Little of Bourne’s choreography is especially earth-shattering, but he is an extremely clever employer of stagecraft. Humour and theatre abound throughout his work, surely the source of much of the public’s affection. Some of Bourne’s weakest moments, however, are those that are meant to combine dance and comedy, and Monday night’s dancers clearly struggled to carry these moments off. The ballet-within-the-ballet which featured partway through the first act, for instance, was not nearly so funny as it should have been, partly because it was not clear whether the dancing, which left much to be desired, was deliberately bad – such are the perils of physical comedy in dance, but there is rarely an excuse for clumsy technique or messy execution.
Most of the dancing from the ensemble was good; there were some stand-out technicians in the corps de ballet (although individual dancers, strictly speaking, are not meant to stand out).
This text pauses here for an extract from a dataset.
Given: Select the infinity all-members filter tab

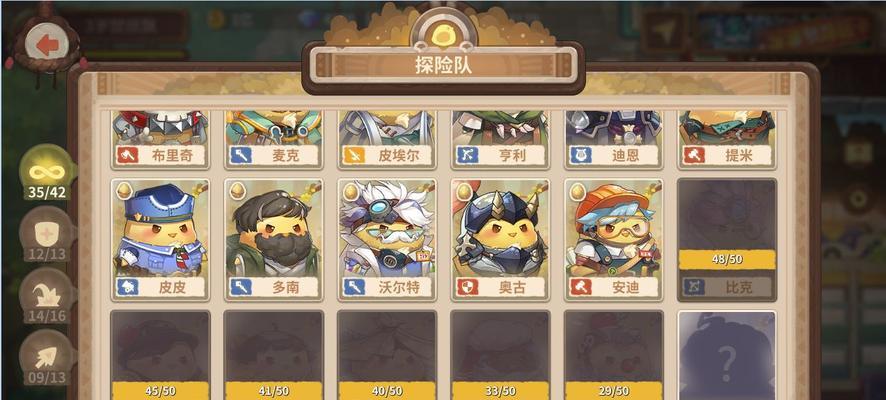Looking at the screenshot, I should pos(46,173).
Some of the swans’ formations were wishy-washy, but I will put that to the hazards of touring with a production; there is often little time to adjust to new spaces. Bourne’s take on the ‘Four Little Swans’ was great fun: it gently ribbed Petipa and Ivanov’s famous choreography and elicited some good laughs from the audience. The women of the ensemble were most successful in the choreography which was the least classical. Their strength as actors suggests they come from a music theatre background.
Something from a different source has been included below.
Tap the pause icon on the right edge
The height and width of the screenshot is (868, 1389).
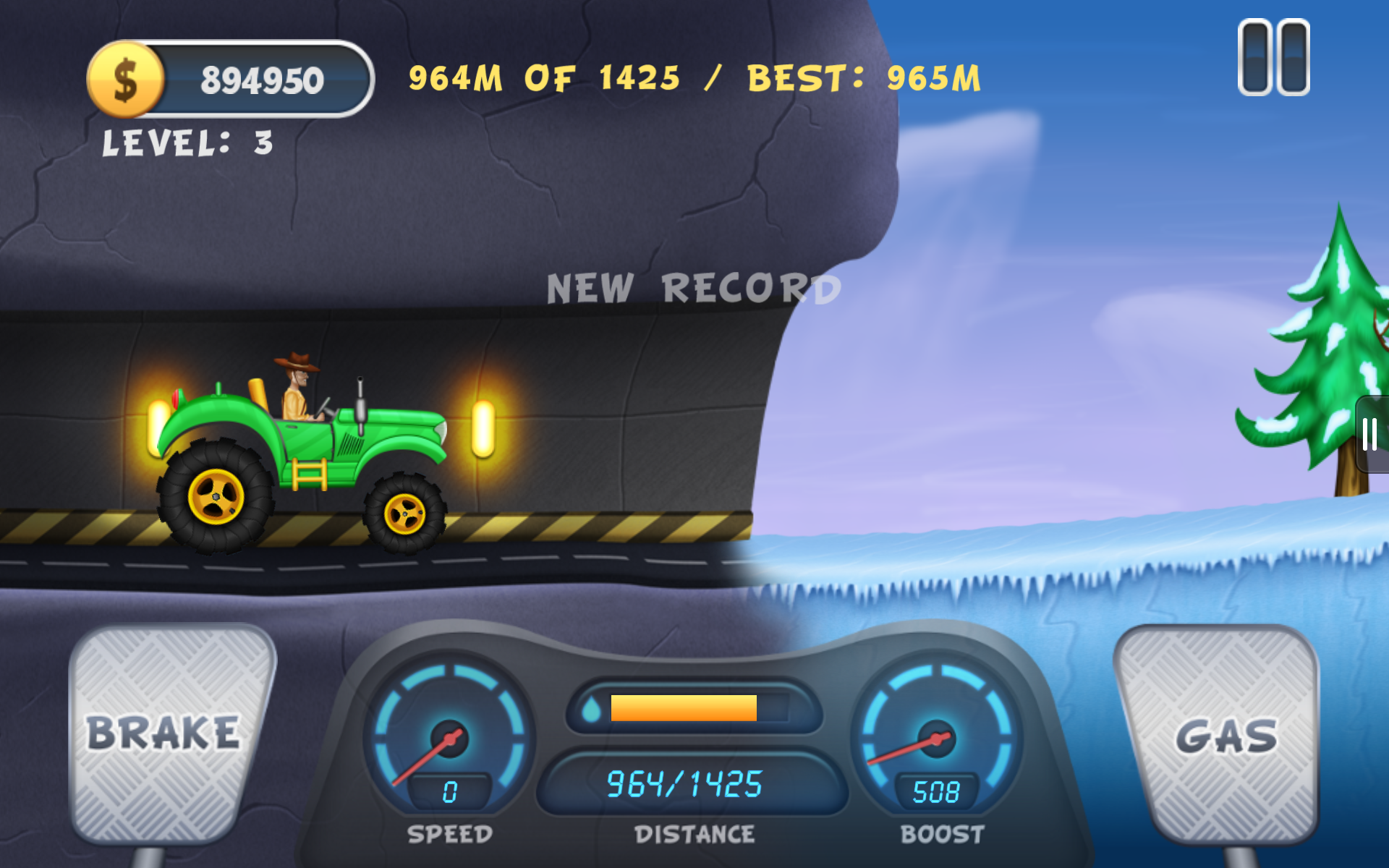click(x=1369, y=434)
The principal cast had enormous shoes to fill, bearing the burden of contending with a nostalgic allegiance to Bourne’s original cast, with which anyone familiar with that production surely approached this reboot. Adam Cooper, who originated the role of the Lead Swan/Stranger, was first and foremost a classical dancer, having been a principal with the Royal Ballet. He was well equipped to deal with the various dynamic shifts which the role demanded and his lines were unfailingly exquisite. Will Bozier, who starred in Tuesday’s performance in this iconic role, fell well short of the mark. There was something much too solid in his movement quality, particularly for a swan. His lines always seemed to die somewhere about the elbow and the knee, and he quivered throughout nearly all the protracted balances which are peppered through the Lead Swan’s choreography. On the other hand, Bozier approached his role as the Stranger, the Swan’s dark counterpart, with a good deal more confidence and stage presence, and the sharper movements were better suited to his aptitudes. Dominic North, as the Prince, was much more consistent throughout. His performance was ernest and his technique, for the most part, clean. He occasionally struggled in the most languid moments, but his performance remained strong regardless.
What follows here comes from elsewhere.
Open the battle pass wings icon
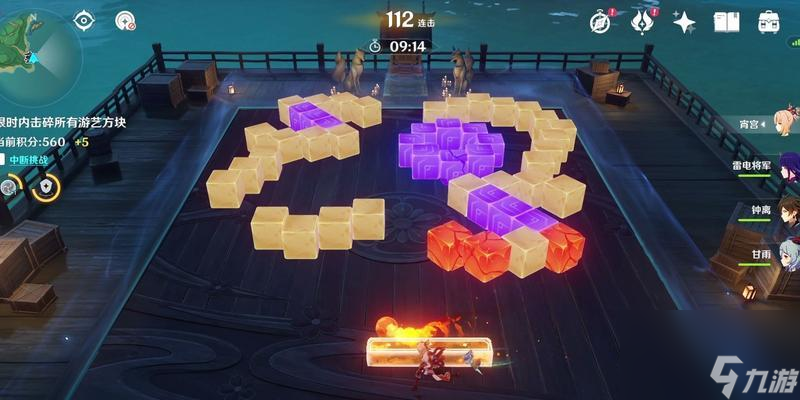The height and width of the screenshot is (400, 800). [x=641, y=21]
The show, despite a few hiccups, was distinctly enjoyable, which is a testament to Bourne’s prowess as a director. ‘Swan Lake’ carries itself well enough to support the sort of mistakes which are to be expected in any live setting. If assessed by its merits as dance and dance alone, it would be middling at best. But, as an integrative artistic experience, Bourne’s ‘Swan Lake’ has the appeal and the staying power of a true classic.